= James Margach =

20th-century British political journalist

James Dunbar Margach CBE (1910 – 23 March 1979) was a British journalist.

He was born in Elgin, Scotland and began his career in journalism, aged 22, as the Westminster correspondent for the Aberdeen Free Press and Journal. In this role he got to know Ramsay MacDonald and Stanley Baldwin, both of whom told him sensitive political information.

He later became the political correspondent for The Sunday Times, retiring in 1976. In a career spanning more than 40 years Margach knew 11 Prime Ministers and his unopinionated journalism helped generations of politicians from all parties to entrust him with their confidences; he was friends both with the far-left MP James Maxton and the Conservative peer Lord Swinton.
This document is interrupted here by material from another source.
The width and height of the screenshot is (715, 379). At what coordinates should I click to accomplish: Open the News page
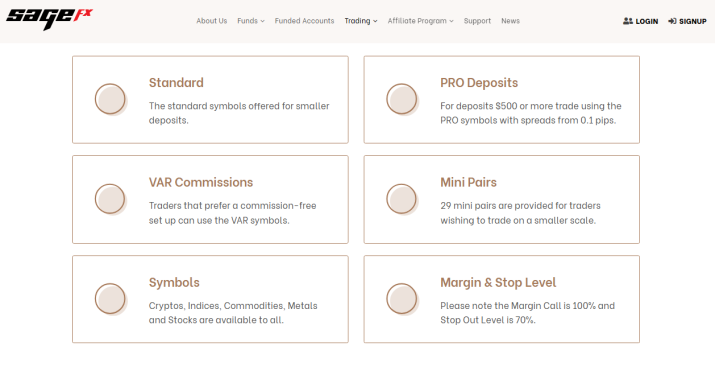[x=510, y=21]
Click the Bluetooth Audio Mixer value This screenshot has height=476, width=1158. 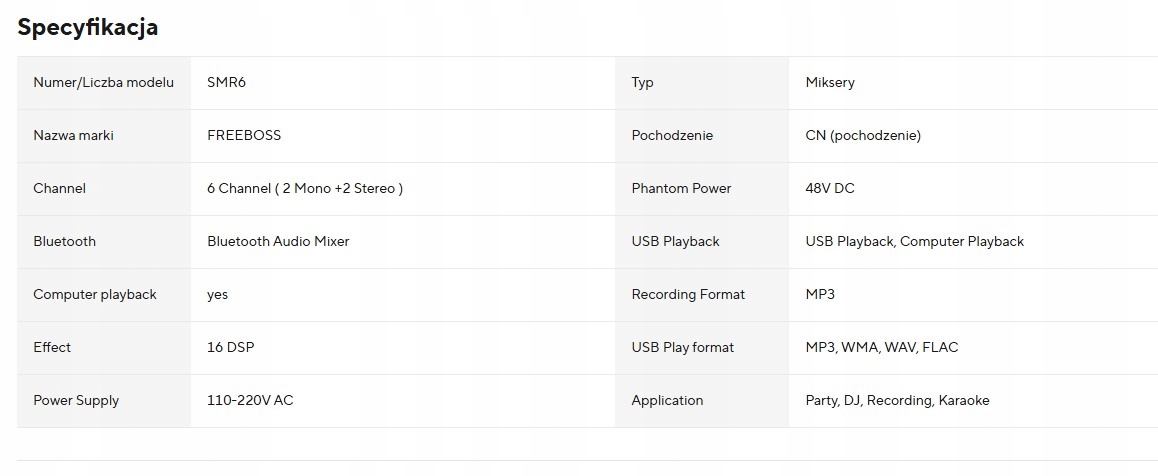point(278,241)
Shortly before he died he wrote his memoirs The Abuse of Power which, as Ferdinand Mount noted, "portrays most of the prime ministers he was intimate with as vain, bullying, deceitful, paranoiac, unscrupulous and vengeful. But what is so strange is that for virtually half his life he lived with these monsters and never wrote a thing in his newspaper about what they were really like".

He was appointed a Commander of the Order of the British Empire in the 1969 Birthday Honours.

==Works==
- How Parliament Works (London: Tom Stacey, 1972).
- The Abuse of Power: The War between Downing Street and the Media from Lloyd George to James Callaghan (London: Allen Lane, 1978).
- The Anatomy of Power: An Enquiry into the Personality of Leadership (London: Allen Lane, 1979).